On one level Diego Valeri makes the answer easy; with one of the best 10s in MLS already on the roster, Nagbe’s fit into the team as an 8 is a no-brainer. And, without a doubt, Nagbe has been very good in that spot.
But what we’re seeing from Nagbe as a 10 right now is another level from what we’ve seen in the past; enough so that it’s hard to envision a future that doesn’t involve an appreciable number of appearances in an attacking role. Which, with watching Valeri’s innings count becoming a necessity as he gets close to 30 and George Fochive needing first-team minutes to develop, may not be a bad thing.
So, while Nagbe will likely primarily be an 8 going forward, don’t sleep on Darlington making frequent appearances at the top of the midfield. And if Sunday is any indication, that’s a very, very good thing.
3. How is Liam Ridgewell’s calf?
The most concerning moment on Sunday evening was when Liam Ridgewell came off in the second half with a calf injury. Although Norberto Paparatto has made some quality appearances over the course of the season (save, perhaps, for being culpable on the Timbers’ concession seconds after coming on), Ridgewell is a vital part of the Timbers’ spine that very much looked superior to Dallas’s on Sunday evening.
So the severity of Ridgewell’s injury will be a major storyline throughout the week, as the pairing of Ridgewell and Borchers hasn’t been in a goal-conceding mood lately.

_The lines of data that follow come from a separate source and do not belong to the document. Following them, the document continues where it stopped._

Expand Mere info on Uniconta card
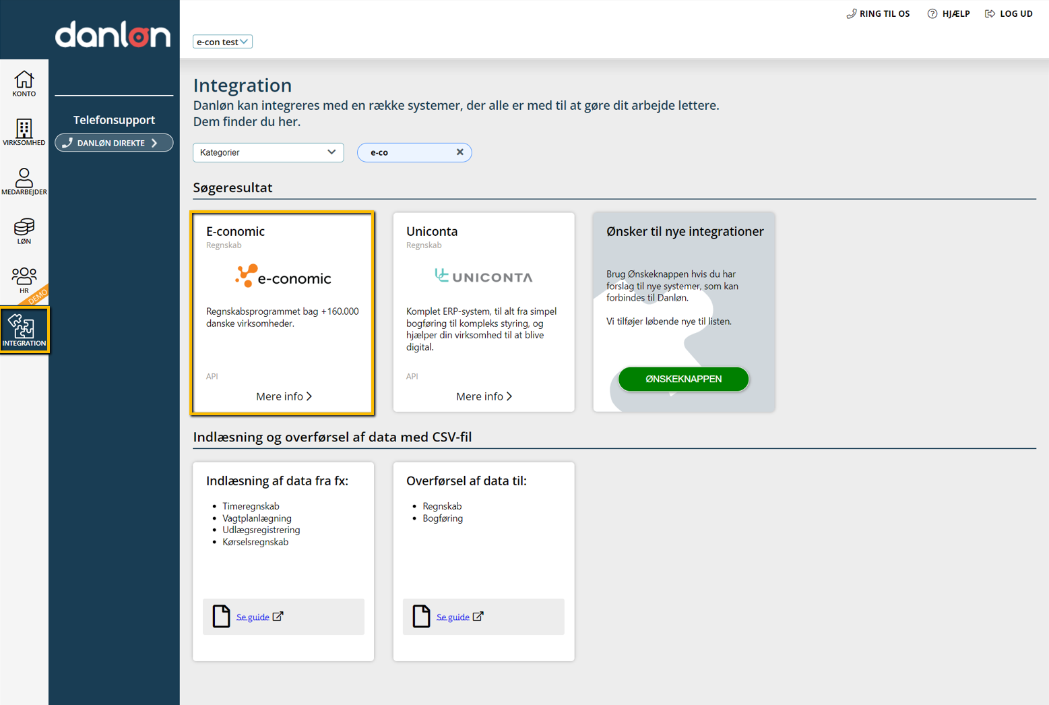Screen dimensions: 1049x705 [483, 396]
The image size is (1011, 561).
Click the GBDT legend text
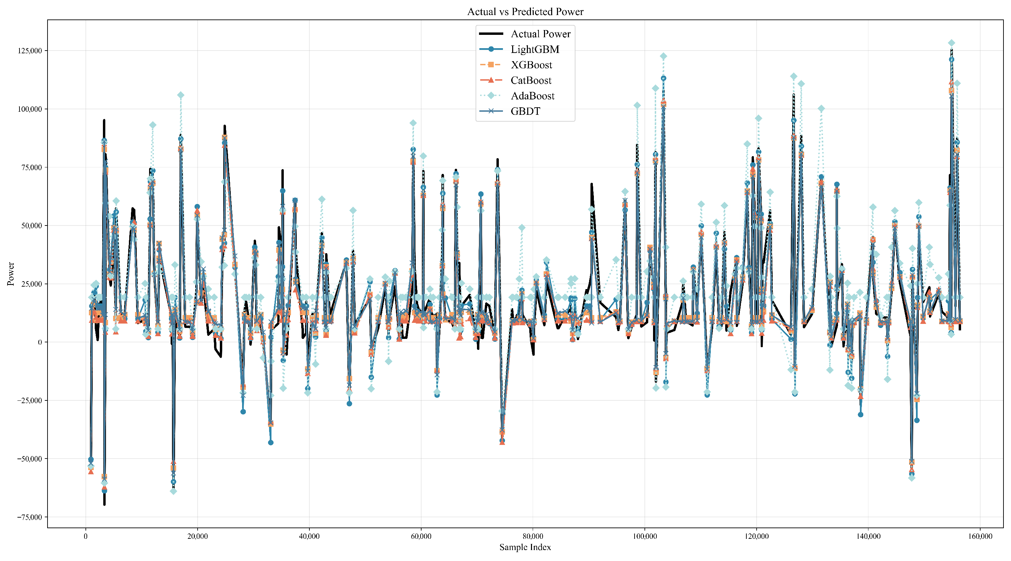tap(526, 111)
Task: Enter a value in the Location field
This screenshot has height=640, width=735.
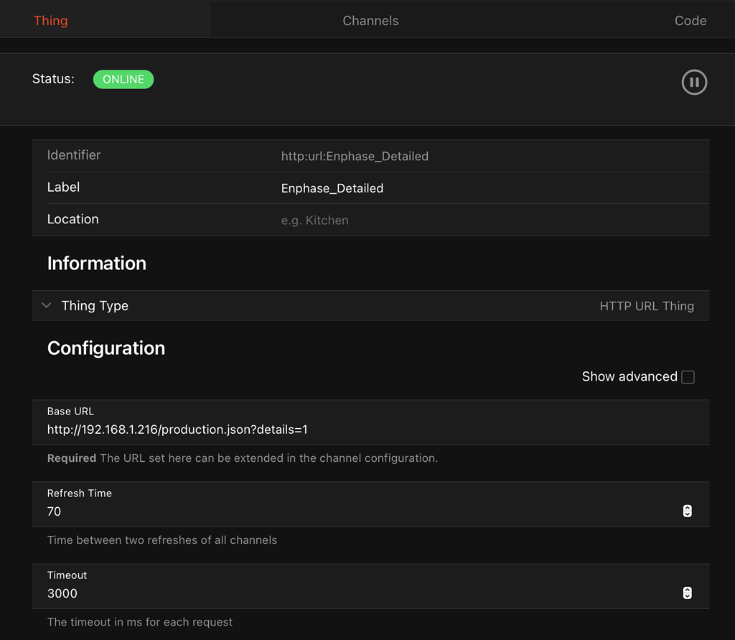Action: point(314,220)
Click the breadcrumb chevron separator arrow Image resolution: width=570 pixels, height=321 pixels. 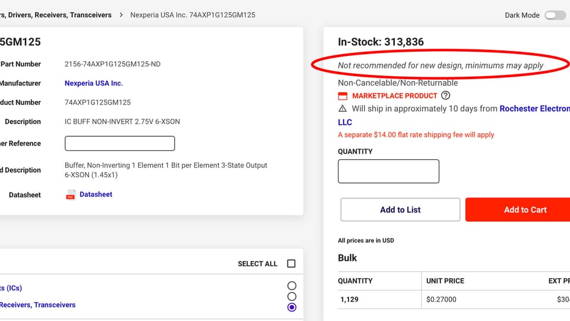click(121, 15)
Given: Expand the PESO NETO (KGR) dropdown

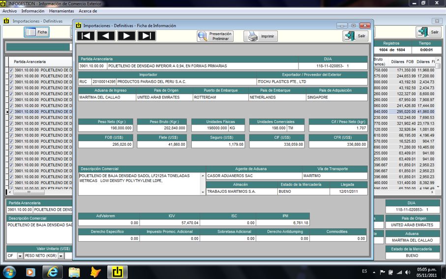Looking at the screenshot, I should (61, 256).
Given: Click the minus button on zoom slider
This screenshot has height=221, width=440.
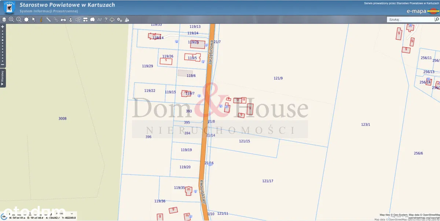Looking at the screenshot, I should [3, 65].
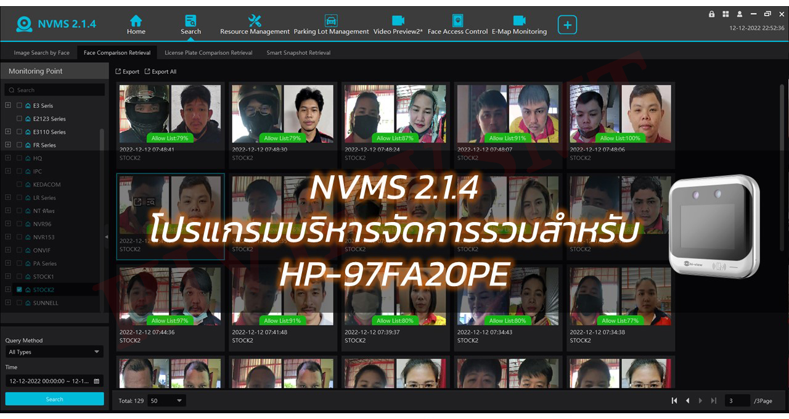
Task: Open the Home module icon
Action: pos(136,25)
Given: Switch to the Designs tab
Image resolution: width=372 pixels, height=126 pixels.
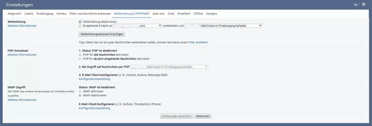Looking at the screenshot, I should click(211, 14).
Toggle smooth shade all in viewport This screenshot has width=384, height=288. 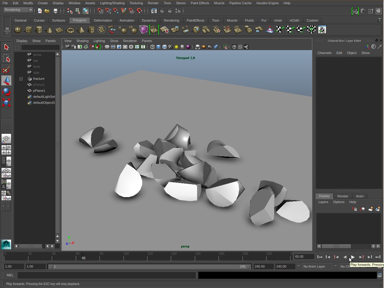158,47
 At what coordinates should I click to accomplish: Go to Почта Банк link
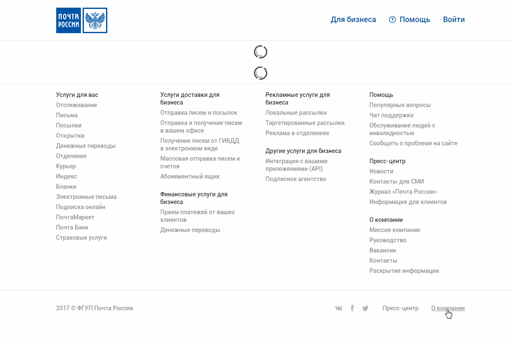pyautogui.click(x=72, y=227)
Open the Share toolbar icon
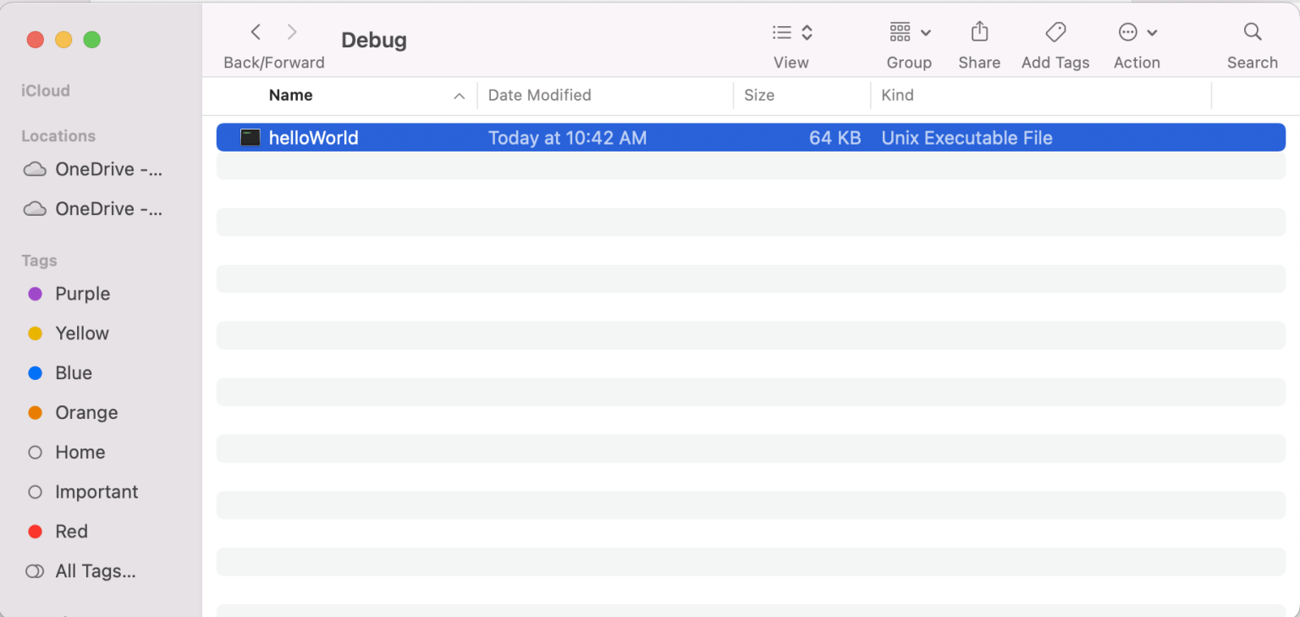 tap(979, 32)
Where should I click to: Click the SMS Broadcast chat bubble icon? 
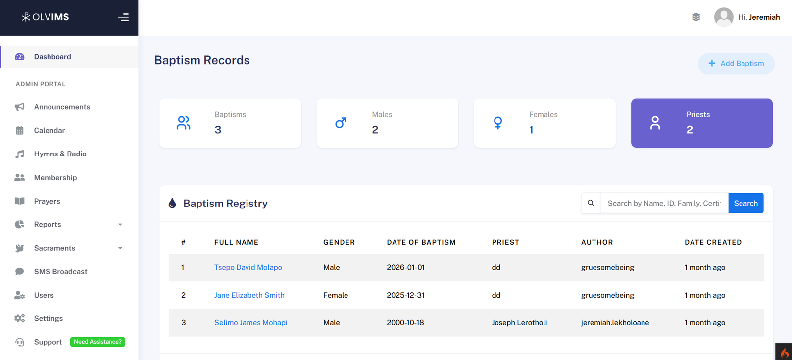click(x=20, y=271)
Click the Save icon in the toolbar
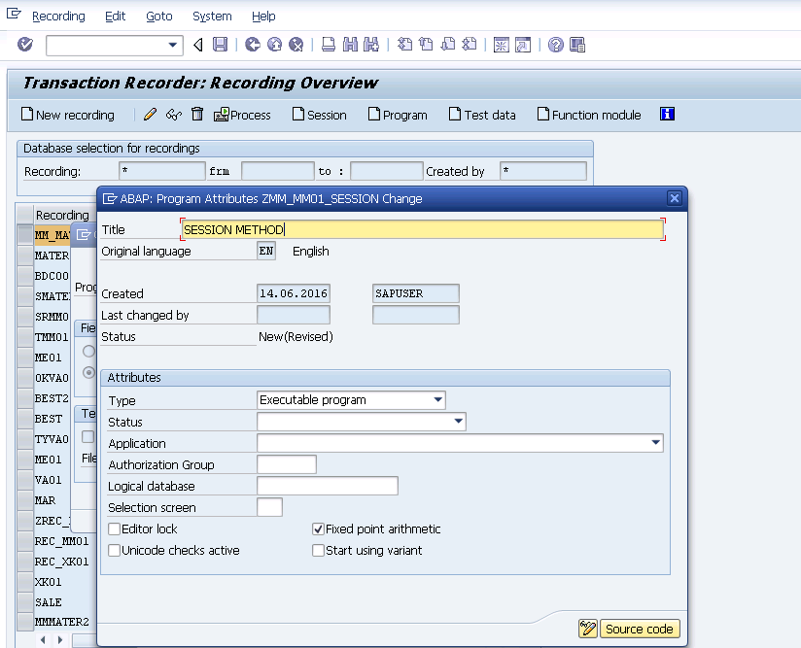 (222, 45)
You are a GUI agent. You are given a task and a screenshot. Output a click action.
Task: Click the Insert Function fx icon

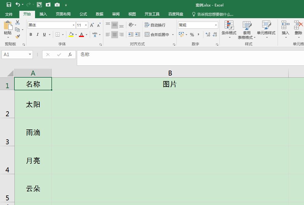[70, 55]
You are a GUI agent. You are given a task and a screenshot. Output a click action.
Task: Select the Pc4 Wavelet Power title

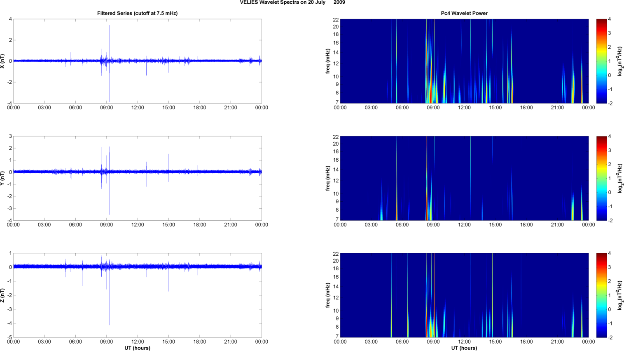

After the game, Caleb Porter was characteristically equivocal about Ridgewell’s status for next week, although he did state the injury was more of a lingering issue rather than a new acute injury.
Ridgewell, for his part, was more optimistic on Twitter.
Thanks for all the tweets. Calf is not to bad. Be ready for next week— Ridgy 6 (@liam_ridgewell) November 23, 2015
With Valeri and Wallace set to return from suspension, Ridgewell’s availability will be the major question lingering through the course of the week. And that question is that much more important considering the Timbers’ advantage up and down the middle of the field looking like it could carry them to MLS Cup Final.